Saturday, June 16, 2007

HEY TIMES, TRY TEACHING FOR ONE DAY! - A response to an editorial on United Teachers-Los Angeles.

By John Lloyd – LA Times Blowback

May 22, 2007 Well, the real agenda was revealed the day after the L.A. Unified School Board elections. Smash the union, says the L.A. Times in its May 17 editorial "LAUSD's opportunity." The Times blames United Teachers Los Angeles for the woes of one of the most diverse—and challenging—districts in the United States.

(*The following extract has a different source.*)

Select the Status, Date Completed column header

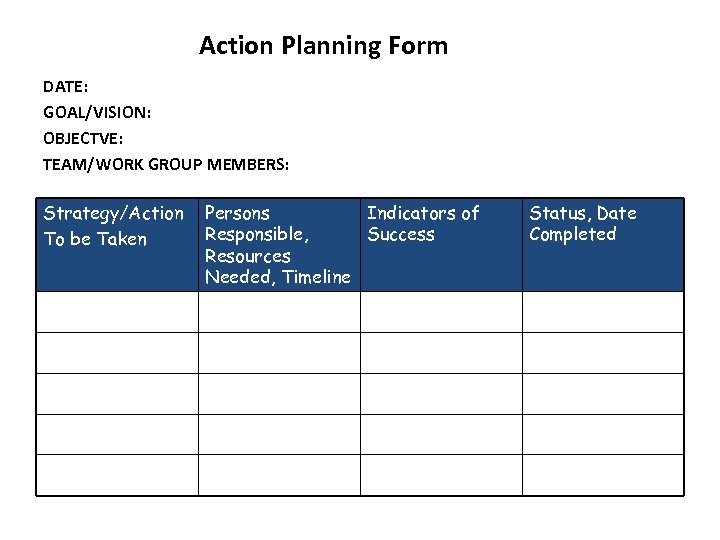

The Times doesn't mince words. It calls the UTLA "the most regressive force in the L.A. Unified School District," and says the answer to the district's woes are for the union to "loosen work rules and toss tenure out the classroom window." It paints the UTLA as a barrier to "progress," a dinosaur "out of sync with the realities of modern education." "The post-World War II system of tenure, rigid work rules and budget-breaking pensions," the Times alleges, "have stultified schools." What's more, younger teachers "are more interested in good wages, upward mobility and affordable housing than in lifetime sinecures and fat retirement packages." The Times urges the new school board members, backed by Mayor Antonio Villaraigosa, to institute "more flexible work hours and duties," such as requiring teachers to give up their own lunch breaks to supervise the playgrounds and requiring them to work after school "to make campuses safer." The Times then ends by throwing up this brilliant old canard: let's get rid of "bad teachers" and reward "good teachers." Golly gee, why didn't we think of that sooner?

Let's take the last of these claims first. No one—least of all the UTLA—would disagree with the idea we ought to reward "good teachers," and fire "bad teachers." But what does this mean, exactly? First of all, anyone who devotes her life and career to educating young people is to be applauded, not thrown in the trash can if her students' test scores don't meet some district bureaucrat's standard.

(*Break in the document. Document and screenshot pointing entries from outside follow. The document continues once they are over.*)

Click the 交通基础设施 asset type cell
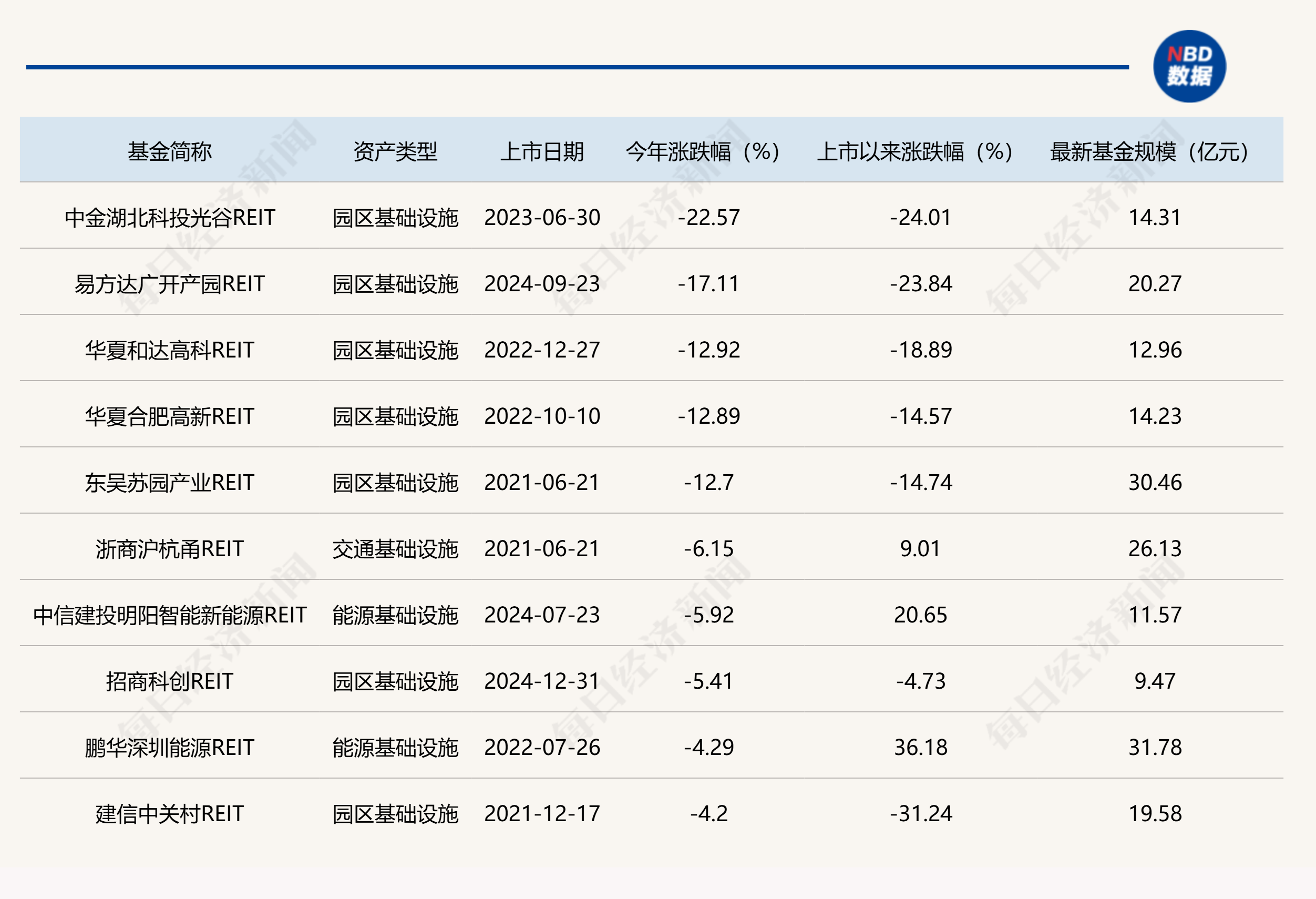This screenshot has height=899, width=1316. pos(395,549)
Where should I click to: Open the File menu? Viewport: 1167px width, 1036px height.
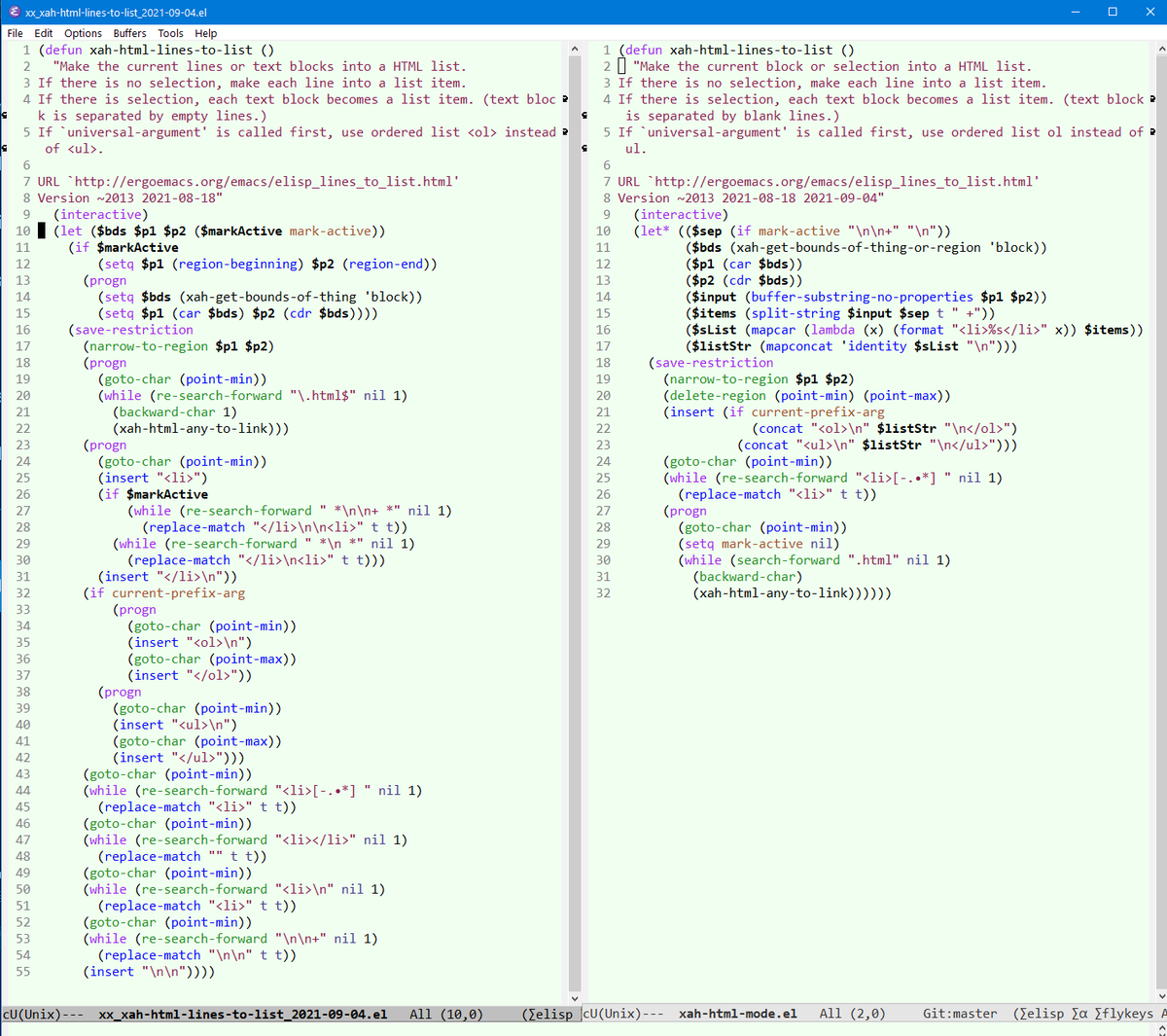point(15,32)
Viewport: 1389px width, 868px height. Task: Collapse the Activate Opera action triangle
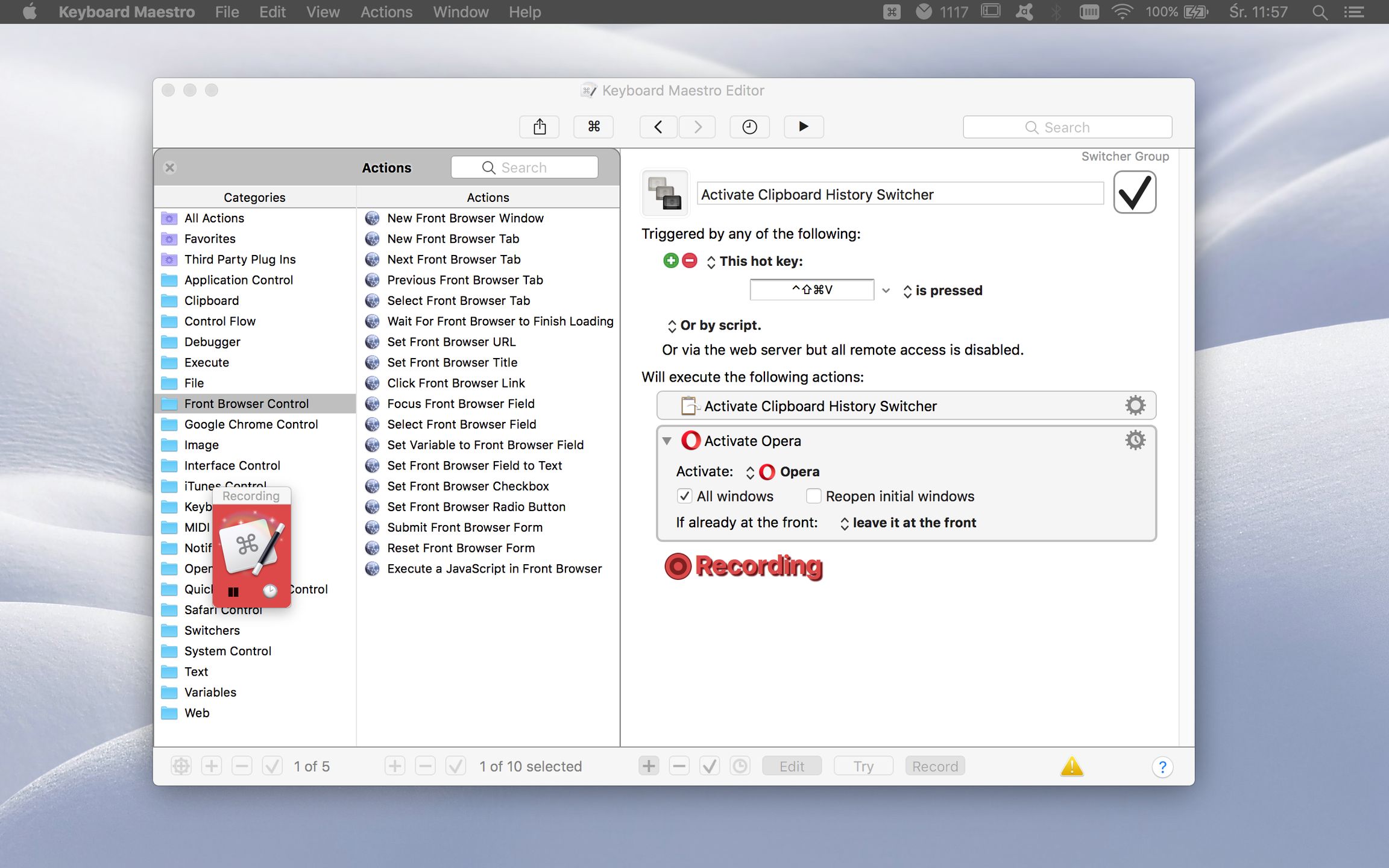coord(667,441)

Quite simply, the LAUSD needs to see its teachers as its most valuable resource and work with struggling teachers to improve. Step one might be for a peer group of teachers and administrators to sit down with the underperforming teacher, figure out what that teacher's strengths and weaknesses are, and work with that person to devise concrete strategies for improvement. This process might also—gasp!—ask the teacher what he/she needs (more aides, better curricular support, professional development opportunities, etc.) to do a better job. The Times approach, however, is all top-down. A district bureaucrat says jump, and the teacher, like an obedient factory worker, jumps. The teacher doesn't dare ask questions (remember, tenure will be a thing of the past, and you can be fired for asking the wrong questions).

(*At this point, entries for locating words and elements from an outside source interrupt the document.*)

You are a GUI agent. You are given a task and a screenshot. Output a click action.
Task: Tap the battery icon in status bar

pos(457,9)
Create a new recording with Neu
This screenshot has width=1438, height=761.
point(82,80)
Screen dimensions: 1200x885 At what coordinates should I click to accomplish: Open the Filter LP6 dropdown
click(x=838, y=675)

From the tenor of its proposal, the Times seems to think that teaching isn't really hard work, after all. The Times apparently thinks it is not unreasonable to expect teachers to stand in front of a class or restless ninth graders all day—all of whom are eager learners, of course—and then supervise students at lunch and after school, too. Why, who needs a lunch break? (Hint: it must be those "bad teachers"). I'd like to see the Times editors do this for one day. They might then realize that educating and supervising young people can't be done on the cheap, and that the District needs to pay for playground supervisors and additional staff to oversee worthy after-school programs.

The Times claims that younger teachers are interested in "good wages, upward mobility, and affordable housing." And older teachers presumably want, what, lower wages, downward mobility, and unaffordable housing? Precisely how ending tenure will address the lack of affordable housing is not explained by the Times. But, never mind that, the Times has another solution: get rid of teachers' pensions! After all, we know those younger teachers won't need them. They'll be living large on all the equity they've earned from that "affordable housing" they've invested in with their "high wages."

Far from being a forward-thinking solution to the L.A. schools' myriad challenges, the Times proposal is nothing more than an old-fashioned attack on teachers' unions. The Times wants to send teachers back to the bad old days before teachers' unions when teachers had to go hat-in-hand to their school boards and beg for a cost-of-living increase. If the district said no, and the teacher didn't like it, she was free to walk.

Then again, maybe I just don't understand the superior wisdom of the Times. After all, I was educated in that out-of-date post-World War II public school system where teachers were treated with respect by society, and weren't expected to give up their dignity and their rights to do their jobs.

John Lloyd is an assistant professor of history at Cal Poly Pomona.